DDR Holdings owns US Patent No. 7,818,399 relating to generating a composite web page that combines visual elements of a host website with content from a third-party merchant.  This e-commerce system includes three main parties: the merchant, the host, and an outsource provider.  The outsource provider acts as an intermediary between the host and the merchant and creates a system that allows a customer to shop in a merchant-controlled storefront within the design of the host website.

At the district court, the parties argued over the claim construction of the term “merchants.”  DDR proposed that merchants are producers, distributors, or resellers of goods or services to be sold.  Priceline proposed that merchants be construed only as producers, distributors, or resellers of goods.

Claim terms are generally given their plain and ordinary meaning to one of skill in the art when read in the context of the specification and the prosecution history.  The exceptions to this rule are when the patentee acts as his or her own lexicographer and provides their own definition or when the patentee disavows claim scope in the specification or during prosecution. 

In this case, the construction of the term “merchants” depends on the written description of the ‘399 Patent and the provisional application to which it claims priority.  In one section, the provisional application describes merchants as producers of goods to be sold through the outsource provider, while another section of the provisional application describes merchants as producers of products and services.  However, the specification of the ‘399 Patent merely describes the merchants as producers, distributors, or resellers of goods to be sold through the outsource provider and does not mention merchants as providers of services.

The Federal Court found the deletion of the word services by the patent drafter between the provisional application and the nonprovisional patent specification to be significant when determining the correct construction of the term “merchants.”  The drafter of the ‘399 Patent made a choice to remove the reference to merchants as purveyors of both goods and services and to only discuss merchants as purveyors of goods.  The Federal Circuit construed this omission to indicate that the term “merchants” is only supposed to apply to sellers of goods and does not apply to sellers of services.

Incorporating the provisional application by reference into the specification of the nonprovisional application does not correct the deletion of words from the provisional application.  The host patent provides the context that determines the impact that the patent that is incorporated by reference has on the construction of claim terms in the host patent.  In Finjan LLC v.

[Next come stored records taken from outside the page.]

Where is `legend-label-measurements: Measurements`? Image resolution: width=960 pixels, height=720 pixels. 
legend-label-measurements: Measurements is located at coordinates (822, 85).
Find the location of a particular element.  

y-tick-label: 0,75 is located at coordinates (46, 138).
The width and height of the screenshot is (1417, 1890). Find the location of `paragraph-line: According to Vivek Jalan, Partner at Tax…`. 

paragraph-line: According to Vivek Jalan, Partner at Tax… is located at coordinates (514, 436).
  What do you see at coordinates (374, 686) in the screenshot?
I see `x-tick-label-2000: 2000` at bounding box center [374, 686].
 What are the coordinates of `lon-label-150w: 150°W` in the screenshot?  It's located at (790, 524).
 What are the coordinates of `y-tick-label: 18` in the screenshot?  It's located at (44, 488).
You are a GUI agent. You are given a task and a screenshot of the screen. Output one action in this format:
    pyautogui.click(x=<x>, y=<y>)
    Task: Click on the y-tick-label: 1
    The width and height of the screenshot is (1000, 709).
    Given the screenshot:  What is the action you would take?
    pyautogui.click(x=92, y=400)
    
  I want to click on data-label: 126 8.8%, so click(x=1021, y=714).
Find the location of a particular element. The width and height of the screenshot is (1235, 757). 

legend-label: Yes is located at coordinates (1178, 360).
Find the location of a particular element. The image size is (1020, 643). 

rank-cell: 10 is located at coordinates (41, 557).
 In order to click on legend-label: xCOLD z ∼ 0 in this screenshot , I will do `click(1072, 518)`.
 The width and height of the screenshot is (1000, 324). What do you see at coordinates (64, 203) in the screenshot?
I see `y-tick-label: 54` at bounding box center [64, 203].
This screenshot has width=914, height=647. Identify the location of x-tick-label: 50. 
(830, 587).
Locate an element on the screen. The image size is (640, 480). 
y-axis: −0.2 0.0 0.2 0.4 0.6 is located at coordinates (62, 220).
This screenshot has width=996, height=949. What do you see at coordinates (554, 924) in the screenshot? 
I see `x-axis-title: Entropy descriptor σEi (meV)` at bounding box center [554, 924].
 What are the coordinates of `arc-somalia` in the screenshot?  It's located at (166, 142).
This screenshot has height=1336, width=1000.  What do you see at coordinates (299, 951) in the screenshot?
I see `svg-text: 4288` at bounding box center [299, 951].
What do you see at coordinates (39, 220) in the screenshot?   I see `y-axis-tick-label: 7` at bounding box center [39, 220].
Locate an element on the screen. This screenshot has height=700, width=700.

ESET, LLC, 51 F. 4th 1377 (Fed. Cir. 2022), the Federal Circuit held that the use of a restrictive term in an earlier application that is incorporated by reference does not reinstate that term in the later patent if the term is purposely deleted in the later patent.  In this case, the deletion of the description of merchants providing services in addition to goods was clear and unambiguous, and a person of skill in the art would assume that the removal of the description of merchants providing services means that the term “merchants” only refers to sellers of goods.

DDR additionally argued that Priceline was collaterally estopped from suggesting that the ‘399 Patent contained a definition for the term “merchant” since the PTAB already decided that the specification of the ‘399 Patent did not provide a definition that was different than the plain and ordinary meaning.  However, neither the Federal Circuit nor the district court is bound by the PTAB’s claim construction since the IPR was decided while the PTAB was still using the broadest reasonable interpretation standard instead of the Phillips standard for claim construction in IPRs.  Since the claim construction standard at the PTAB was different for the IPR, the issue preclusion doctrine does not apply.